■ Your goal
Reproduce without any change the part of the records that opens with the line containing "is (1232, 2184)." and closes with the line containing "from template is", including both of those lines. Output only that part.
[START Data section]
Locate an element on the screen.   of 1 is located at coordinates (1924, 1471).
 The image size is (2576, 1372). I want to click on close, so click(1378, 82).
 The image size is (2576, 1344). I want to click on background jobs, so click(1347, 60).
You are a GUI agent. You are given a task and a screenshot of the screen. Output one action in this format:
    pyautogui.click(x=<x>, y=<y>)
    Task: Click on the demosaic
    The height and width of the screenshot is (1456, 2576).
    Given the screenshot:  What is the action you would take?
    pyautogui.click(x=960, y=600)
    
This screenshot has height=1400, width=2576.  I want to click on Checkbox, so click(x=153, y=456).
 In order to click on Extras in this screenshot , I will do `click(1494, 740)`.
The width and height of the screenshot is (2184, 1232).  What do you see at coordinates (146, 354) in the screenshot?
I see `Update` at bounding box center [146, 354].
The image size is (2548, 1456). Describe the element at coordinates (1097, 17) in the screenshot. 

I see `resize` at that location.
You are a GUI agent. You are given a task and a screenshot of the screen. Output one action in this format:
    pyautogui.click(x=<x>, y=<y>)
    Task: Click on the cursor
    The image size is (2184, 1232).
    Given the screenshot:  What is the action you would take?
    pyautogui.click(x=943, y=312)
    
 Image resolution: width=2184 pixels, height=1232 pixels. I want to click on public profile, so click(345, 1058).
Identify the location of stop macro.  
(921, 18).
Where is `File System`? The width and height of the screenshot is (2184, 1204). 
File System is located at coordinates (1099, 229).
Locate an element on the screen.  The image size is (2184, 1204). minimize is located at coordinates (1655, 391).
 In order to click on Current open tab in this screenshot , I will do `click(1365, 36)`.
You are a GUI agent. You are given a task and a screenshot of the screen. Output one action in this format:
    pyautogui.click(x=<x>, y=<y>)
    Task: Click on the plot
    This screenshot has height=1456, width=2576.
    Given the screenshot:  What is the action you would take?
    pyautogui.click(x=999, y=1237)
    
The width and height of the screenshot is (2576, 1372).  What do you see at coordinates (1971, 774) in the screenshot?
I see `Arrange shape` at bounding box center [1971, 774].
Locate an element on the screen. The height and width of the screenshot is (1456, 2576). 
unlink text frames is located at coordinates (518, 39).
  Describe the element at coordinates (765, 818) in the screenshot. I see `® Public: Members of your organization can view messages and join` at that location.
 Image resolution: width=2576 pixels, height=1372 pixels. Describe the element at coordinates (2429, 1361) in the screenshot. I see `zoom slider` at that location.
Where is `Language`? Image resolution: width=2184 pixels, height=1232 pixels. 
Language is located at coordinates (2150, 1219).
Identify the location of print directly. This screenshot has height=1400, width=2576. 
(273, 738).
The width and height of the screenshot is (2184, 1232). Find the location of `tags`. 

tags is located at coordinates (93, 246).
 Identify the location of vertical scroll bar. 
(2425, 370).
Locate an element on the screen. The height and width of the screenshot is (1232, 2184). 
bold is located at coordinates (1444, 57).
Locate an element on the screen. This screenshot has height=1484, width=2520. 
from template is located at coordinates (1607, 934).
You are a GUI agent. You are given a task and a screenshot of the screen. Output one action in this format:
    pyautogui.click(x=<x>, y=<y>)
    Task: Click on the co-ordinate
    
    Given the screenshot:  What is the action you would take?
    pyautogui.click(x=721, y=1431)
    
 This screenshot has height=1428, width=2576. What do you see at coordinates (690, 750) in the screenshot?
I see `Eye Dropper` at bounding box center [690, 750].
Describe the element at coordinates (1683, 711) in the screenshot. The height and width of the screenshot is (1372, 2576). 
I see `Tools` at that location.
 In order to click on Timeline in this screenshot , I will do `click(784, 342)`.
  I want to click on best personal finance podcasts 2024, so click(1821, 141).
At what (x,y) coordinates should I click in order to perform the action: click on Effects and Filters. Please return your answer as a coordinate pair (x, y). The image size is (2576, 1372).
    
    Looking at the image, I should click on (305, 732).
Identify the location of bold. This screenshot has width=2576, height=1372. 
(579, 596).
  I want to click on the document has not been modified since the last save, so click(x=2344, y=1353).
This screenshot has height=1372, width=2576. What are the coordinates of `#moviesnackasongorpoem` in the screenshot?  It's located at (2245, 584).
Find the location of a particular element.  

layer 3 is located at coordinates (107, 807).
[END Data section]
■ Finished answer
Locate an element on the screen. The height and width of the screenshot is (1232, 2184). 
bold is located at coordinates (1444, 57).
Locate an element on the screen. This screenshot has height=1484, width=2520. 
from template is located at coordinates (1607, 934).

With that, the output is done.